Regular expression is simply a sequence of characters that forms a pattern for searching and matching. The concept dates back to the 1950s when Stephan Kleene formalized the description of regular language after which it came into common use with Unix tools such as ed and grep. Regular expressions themselves are a convenient way to express something like “whether this character string represents a valid email address or not”.

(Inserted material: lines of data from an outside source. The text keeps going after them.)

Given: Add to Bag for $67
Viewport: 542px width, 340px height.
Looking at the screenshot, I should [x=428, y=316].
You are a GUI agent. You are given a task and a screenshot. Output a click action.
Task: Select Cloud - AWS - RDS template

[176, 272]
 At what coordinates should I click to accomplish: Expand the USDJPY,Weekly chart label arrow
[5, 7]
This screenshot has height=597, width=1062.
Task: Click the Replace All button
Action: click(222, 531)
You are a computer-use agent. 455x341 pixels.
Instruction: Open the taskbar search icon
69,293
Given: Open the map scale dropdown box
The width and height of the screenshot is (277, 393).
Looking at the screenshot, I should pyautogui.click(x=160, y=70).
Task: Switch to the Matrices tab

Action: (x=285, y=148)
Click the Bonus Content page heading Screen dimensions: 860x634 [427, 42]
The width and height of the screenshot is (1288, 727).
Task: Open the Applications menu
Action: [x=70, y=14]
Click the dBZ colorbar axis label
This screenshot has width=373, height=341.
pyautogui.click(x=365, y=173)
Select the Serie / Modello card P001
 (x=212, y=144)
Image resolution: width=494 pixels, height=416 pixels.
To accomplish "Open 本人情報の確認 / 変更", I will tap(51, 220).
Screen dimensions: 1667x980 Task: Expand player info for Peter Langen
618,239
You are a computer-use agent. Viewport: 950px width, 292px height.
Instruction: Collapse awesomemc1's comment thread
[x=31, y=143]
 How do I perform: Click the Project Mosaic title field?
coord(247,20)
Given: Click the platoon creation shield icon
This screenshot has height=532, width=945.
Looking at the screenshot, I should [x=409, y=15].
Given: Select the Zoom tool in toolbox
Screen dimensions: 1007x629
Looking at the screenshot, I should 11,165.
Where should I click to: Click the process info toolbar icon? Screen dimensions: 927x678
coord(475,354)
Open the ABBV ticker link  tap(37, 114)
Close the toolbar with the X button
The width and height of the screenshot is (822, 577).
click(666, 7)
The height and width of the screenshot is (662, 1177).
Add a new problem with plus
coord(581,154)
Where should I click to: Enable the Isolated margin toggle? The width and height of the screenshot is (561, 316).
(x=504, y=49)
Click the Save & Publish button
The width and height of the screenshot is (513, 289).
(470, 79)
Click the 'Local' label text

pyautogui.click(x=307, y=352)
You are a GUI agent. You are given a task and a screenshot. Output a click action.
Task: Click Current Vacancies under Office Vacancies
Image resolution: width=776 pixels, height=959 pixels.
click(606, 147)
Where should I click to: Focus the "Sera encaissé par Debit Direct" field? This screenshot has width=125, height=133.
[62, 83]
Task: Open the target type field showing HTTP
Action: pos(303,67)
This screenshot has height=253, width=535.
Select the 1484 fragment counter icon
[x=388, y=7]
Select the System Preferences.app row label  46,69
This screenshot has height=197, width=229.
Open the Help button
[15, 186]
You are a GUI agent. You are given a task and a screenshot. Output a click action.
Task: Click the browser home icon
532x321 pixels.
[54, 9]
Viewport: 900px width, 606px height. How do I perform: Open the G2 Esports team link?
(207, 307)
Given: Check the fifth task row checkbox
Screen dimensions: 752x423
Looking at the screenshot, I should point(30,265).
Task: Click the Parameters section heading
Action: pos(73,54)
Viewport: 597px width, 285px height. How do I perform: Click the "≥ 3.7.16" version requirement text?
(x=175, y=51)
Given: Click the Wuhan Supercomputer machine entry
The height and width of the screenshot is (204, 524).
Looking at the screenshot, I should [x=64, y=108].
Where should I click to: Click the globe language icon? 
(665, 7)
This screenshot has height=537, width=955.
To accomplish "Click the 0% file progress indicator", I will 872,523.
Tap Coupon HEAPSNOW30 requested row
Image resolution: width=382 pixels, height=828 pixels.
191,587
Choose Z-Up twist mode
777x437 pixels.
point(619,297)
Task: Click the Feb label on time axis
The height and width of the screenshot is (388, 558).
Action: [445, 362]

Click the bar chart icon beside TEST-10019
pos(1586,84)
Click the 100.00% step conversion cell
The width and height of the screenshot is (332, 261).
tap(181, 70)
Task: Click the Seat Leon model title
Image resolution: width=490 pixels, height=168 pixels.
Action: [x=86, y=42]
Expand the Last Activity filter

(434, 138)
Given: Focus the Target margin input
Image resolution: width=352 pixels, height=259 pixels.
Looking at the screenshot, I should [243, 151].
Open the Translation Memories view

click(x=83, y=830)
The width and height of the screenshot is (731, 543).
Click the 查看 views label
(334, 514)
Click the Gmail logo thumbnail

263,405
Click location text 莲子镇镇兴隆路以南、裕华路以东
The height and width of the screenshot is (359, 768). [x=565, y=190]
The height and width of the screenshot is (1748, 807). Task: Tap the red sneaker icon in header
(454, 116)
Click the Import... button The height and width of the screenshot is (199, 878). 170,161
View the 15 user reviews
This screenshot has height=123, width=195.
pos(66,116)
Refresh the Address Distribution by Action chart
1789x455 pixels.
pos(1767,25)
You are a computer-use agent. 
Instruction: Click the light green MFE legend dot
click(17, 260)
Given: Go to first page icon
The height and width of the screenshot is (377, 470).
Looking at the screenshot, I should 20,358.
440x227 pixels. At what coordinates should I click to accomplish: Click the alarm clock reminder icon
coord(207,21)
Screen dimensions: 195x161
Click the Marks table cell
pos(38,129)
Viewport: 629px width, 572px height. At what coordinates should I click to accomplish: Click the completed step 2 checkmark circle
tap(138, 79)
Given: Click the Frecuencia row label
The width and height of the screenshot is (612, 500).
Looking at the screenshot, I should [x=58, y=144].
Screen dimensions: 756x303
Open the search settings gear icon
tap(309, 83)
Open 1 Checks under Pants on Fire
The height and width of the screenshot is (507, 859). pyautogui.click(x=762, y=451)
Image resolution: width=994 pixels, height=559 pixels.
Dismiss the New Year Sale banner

Also, in testing it is common practice to test for pattern match / mismatch of input fields, protocol data fields, etc., often the patterns being a regular expression. We are often faced with problems where we need to test the system with valid and invalid email addresses, string encoded IP addresses, fully qualified domain names, and so on. Because of this, we here at Conformiq decided to introduce support for regular expression matching in modeling and the related test generation heuristics. Without this support, it is quite cumbersome to create models where one would like to express logic such that an input field on a web page should be a “valid e-mail address”, because if the modeling language does not allow one to represent a typical email pattern, the user is forced to revert to fixed / constant test data, which reduces productivity, makes models more fragile, and limits their reuse. Just to give a typical “workaround” that users previously needed to apply, here’s a snippet that models “email validation”:

if (msg.email == “john.doe@conformiq.com” ||
    msg.email == “jane.doe@conformiq.com”) {
    requirement “Email Address Validation/Valid Address”;
} else {
    require (msg.email == “” ||
             msg.email == “@conformiq.com” ||
             msg.email == “john@d”);
}

More than clumsy and limited I would say and oh so error prone.

So today, with Conformiq Designer, in order to say that an input field is a valid email address, any valid email address, and not just one that we have explicitly managed to think of, one can write (a simplified email pattern):

if (msg.email.matches(“[a-zA-Z0-9]+@[a-zA-Z0-9]+\\.[a-zA-Z]{2,4}”))
    requirement “Valid Email Address”;

where the requirement “Valid Email Address” only gets covered if the given input string represents a valid (simplified) email address. The Designer tool is now responsible for calculating “interesting character strings” that match the given pattern, just like it does with all the other kinds of data that you have in the model. I don’t really want to spend my time trying to figure out all these possible inputs that I should stimulate the SUT and why should I? I have something better to do. Just let a computer do this kind of work. It’s much faster, it does not make accidental mistakes and it does not miss things.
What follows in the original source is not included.